Glad you caught it early and got it resolved with the vendor.

Personally, I have never ever had a problem with stuff I have gotten from vendors.
Only outbreak dad and I ever had was with a fugazzi box of R&J Churchills sent by a relative as a way of saying thanks to dad for the support he sent them. They spent a fortune on that box that was fake and ruined my dad's humi with many Annis. Luckily, I placed them in a second humi and mine was only the loss of the gifted cigars.

I store them all in my humi in their original boxes. Loose ones go in multiple large zip lock bags and then in the humi. I believe both methods provide them (beetles) ample food to stay in their packaged box so if do lose anything, it will that box or bag.

Fortunately, have never seen them again for 12 yrs or so.


----------



## Lamar (Dec 12, 1997)

A few weeks may not be enough time since the little buggers have up to a year to lie dormant. I freeze everything always for the peace of mind that it gives me.



Jay Hemingway said:


> a beetle just popped out of a fonseca #1 i had. luckely i found him in a custom rolled a few sticks down, what a little piece of sh*t! i froze everything. took about 3 weeks before the sticks were tasting 100% again. i keep any new boxes i get in, seperated in a ziplock for a few weeks before i put them in with the rest of the herd. i also check all my sticks once a month to be safe. with these damb RE prices i can't let them get eaten away due to my ignorance, only takes about 10 minutes to check the boxes.


----------



## Bax (Sep 12, 2007)

Beachcougar said:


> This type of stuff scares the crap out of me. Be right back....going to turn down my Vinotemp. :ss
> 
> Seriously I have boxes and cabs that I have yet to open. I really need to get into the habit of cracking and checking every box.

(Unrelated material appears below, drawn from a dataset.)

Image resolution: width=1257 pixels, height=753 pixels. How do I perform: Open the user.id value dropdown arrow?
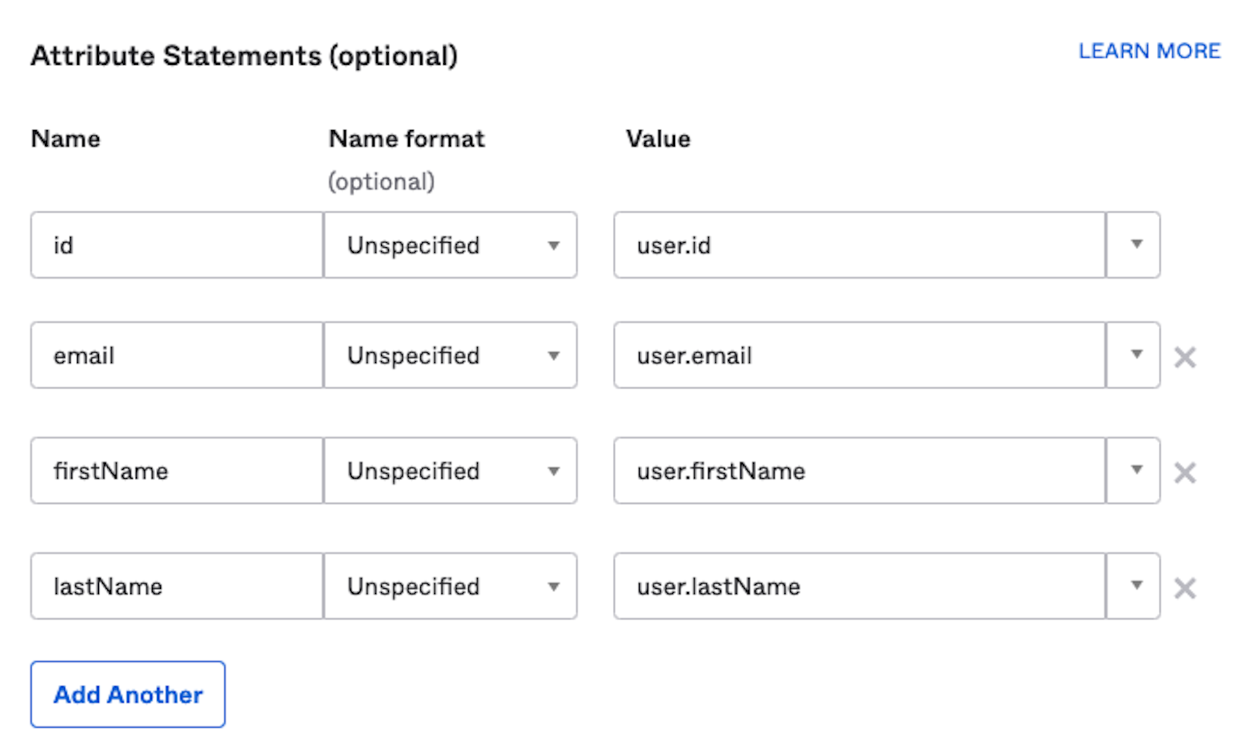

Send them to me and I'll open them for you. Any bad sticks I'll keep and send the rest back to you... I suspect there's lots of beetles:tu


----------



## Da Klugs (Jan 8, 2005)

You guys are freaking me out.


----------



## Fredster (Jan 26, 2004)

Just finished my walk in and I'm not freezing anything anymore. Beetle eggs can't hatch at 64 degrees.:tu


----------



## SMcGregor (Dec 4, 2006)

Sorry to hear about the beetles! That really does suck! 

Shawn


----------



## chenvt (Apr 12, 2008)

Just went through my smokes and inspected each one.. beetle free!


----------



## MeNimbus (Dec 18, 2006)

Da Klugs said:


> You guys are freaking me out.


Me too as well and I don't have time to inspect every single stick. :hn


----------



## n3uka (Nov 13, 2006)

Da Klugs said:


> You guys are freaking me out.


I'm still looking for a job. You could hire me to guard your collection  :r


----------



## stevieray (Sep 28, 2006)

Da Klugs said:


> You guys are freaking me out.


 :tpd: truer words have never been spoken


----------



## RGD (May 10, 2006)

Fredster said:


> Just finished my walk in and I'm not freezing anything anymore. Beetle eggs can't hatch at 64 degrees.:tu


Yep - got my Freezerdor set to 62/64 degrees - :ss

Ron


----------



## CoopnGA (Mar 12, 2008)

Da Klugs said:


> You guys are freaking me out.


:tpd:


----------



## BigVito (Jan 1, 2000)

no freezing here, I will wait until after the outbreak.


----------



## burninator (Jul 11, 2006)

Da Klugs said:


> You guys are freaking me out.


Just now? I been freaked out by most of these folks since the day I joined.


----------



## Papichulo (Jan 21, 2007)

There has been so much talk about this. So do you really have to deep freeze or does your regular fridge (freezer) work? THere are a lot of opinions, but is there some good info on deep freezing or not. I do not own a deep freezer.


----------



## burninator (Jul 11, 2006)

Papichulo said:


> There has been so much talk about this. So do you really have to deep freeze or does your regular fridge (freezer) work? THere are a lot of opinions, but is there some good info on deep freezing or not. *I do not own a deep freezer.*


Guess I'll have to rethink that pork bomb I was going to send you! :r


----------



## FattyCBR (Feb 22, 2007)

Does anyone know if the NC factories freeze everything? Mine are intermixed. When people inspect are they handling every stick or just popping open each box for a 10 second glance?


----------



## Papichulo (Jan 21, 2007)

burninator said:


> Guess I'll have to rethink that pork bomb I was going to send you! :r


:r:r Jason, a pork bomb :chk:chk


----------



## pistolero (Jan 20, 2008)

burninator said:


> Just now? I been freaked out by most of these folks since the day I joined.


:r:r:r


----------



## jloutlaw (Feb 22, 2007)

Fredster said:


> Just finished my walk in and I'm not freezing anything anymore. Beetle eggs can't hatch at 64 degrees.:tu


My wineador is 63 and put a new box of Hoyo Petit Robutos in Tuesday. Smoked the 2nd one Saturday and it had a beetle hole. I checked the rest of the box more closely than I did when I received them and found no more damage, but a live beetle in the bottom of the box. Can they survive in the 60's? I'm guessing just the one bug. No dust and only the one hole. I'm freezing them to be safe.


----------



## dvickery (Jan 1, 2000)

jloutlaw said:


> Can they survive in the 60's?


yes...eggs will be viable up to 6 weeks at 60f(16c)...6 weeks at 60f(16c) should result in 100% lethality to eggs.

derrek


----------



## SteveDMatt (Feb 23, 2007)

I just went to check out my coolers.......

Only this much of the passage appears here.